[Task to complete] As output, give the exact lines from the one containing "You are a computer-use agent." through the end of the listing below, both included, without the pictures.

[Provided information]

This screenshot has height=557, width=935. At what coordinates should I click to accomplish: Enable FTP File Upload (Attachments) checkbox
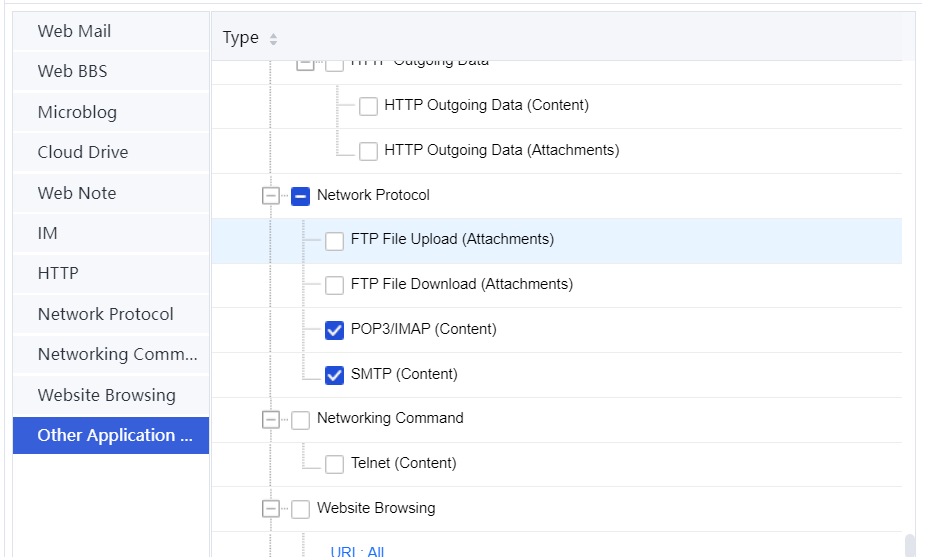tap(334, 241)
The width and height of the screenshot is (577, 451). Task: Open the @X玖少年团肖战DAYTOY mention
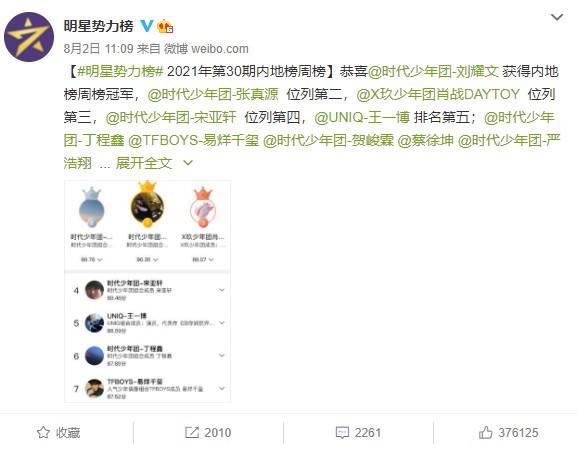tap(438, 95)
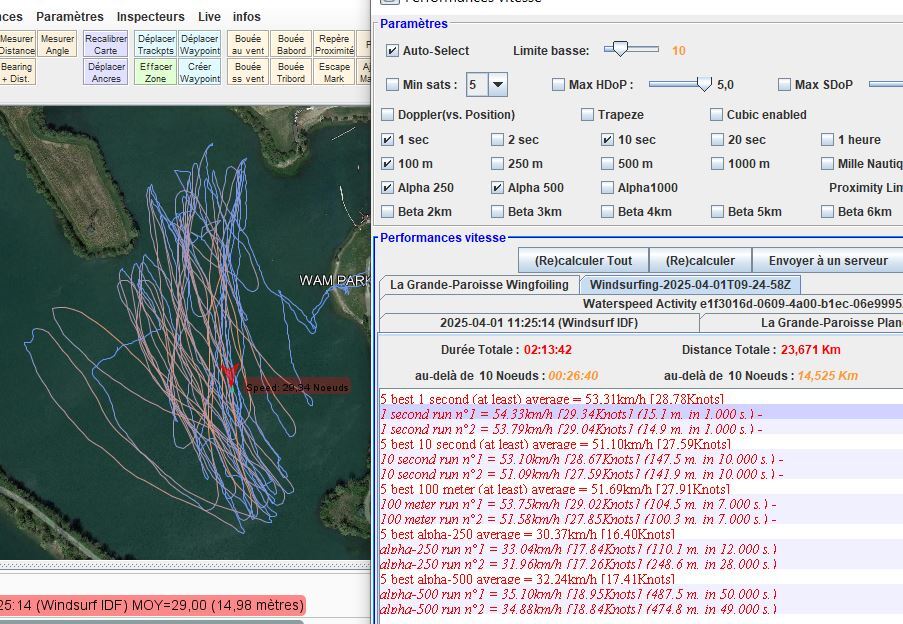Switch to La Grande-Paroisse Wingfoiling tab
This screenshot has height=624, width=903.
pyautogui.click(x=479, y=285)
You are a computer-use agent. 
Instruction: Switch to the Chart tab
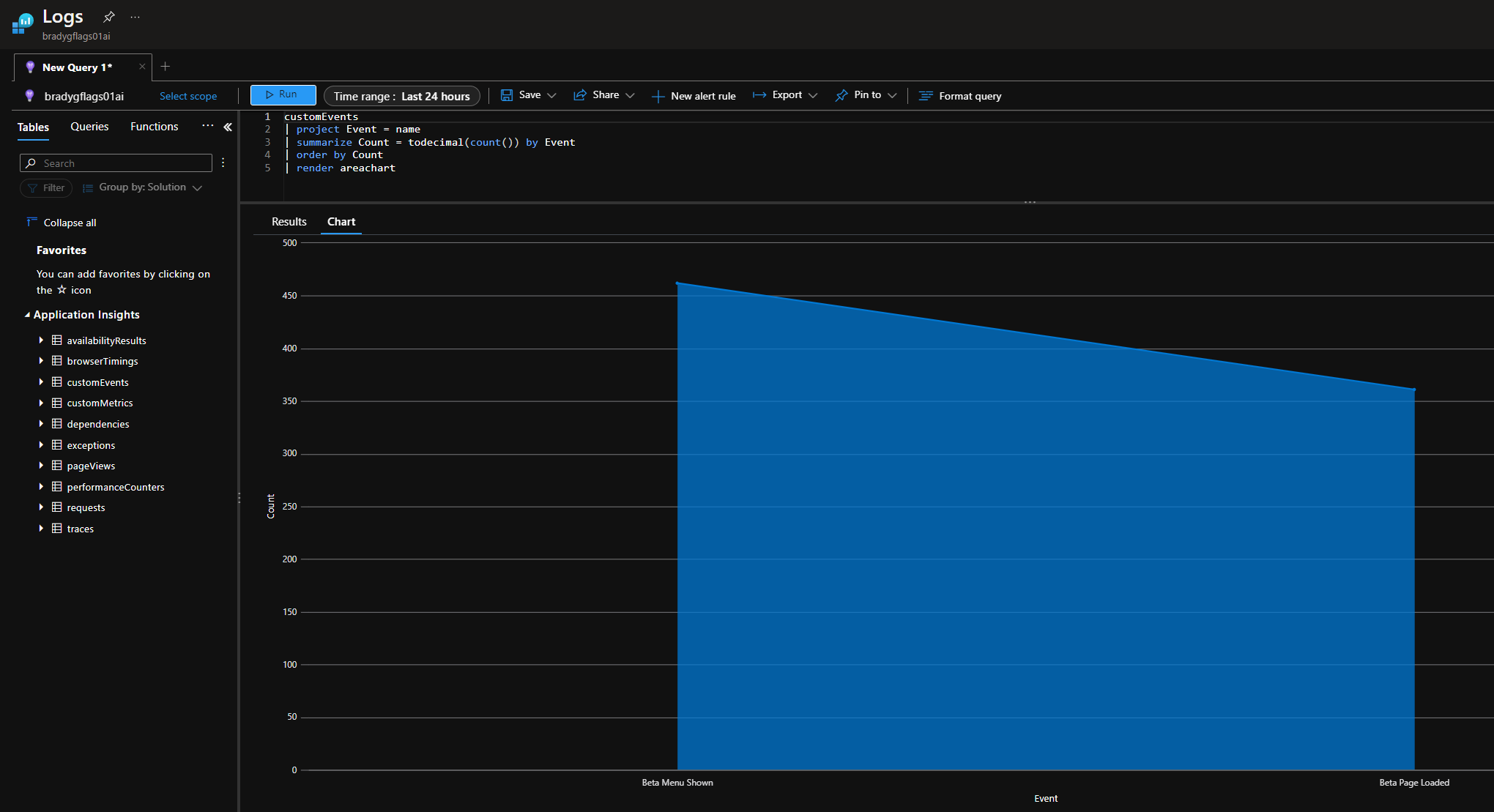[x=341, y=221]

[Finished exercise]
You are a computer-use agent. 
Instruction: Switch to the Chart tab
[x=341, y=221]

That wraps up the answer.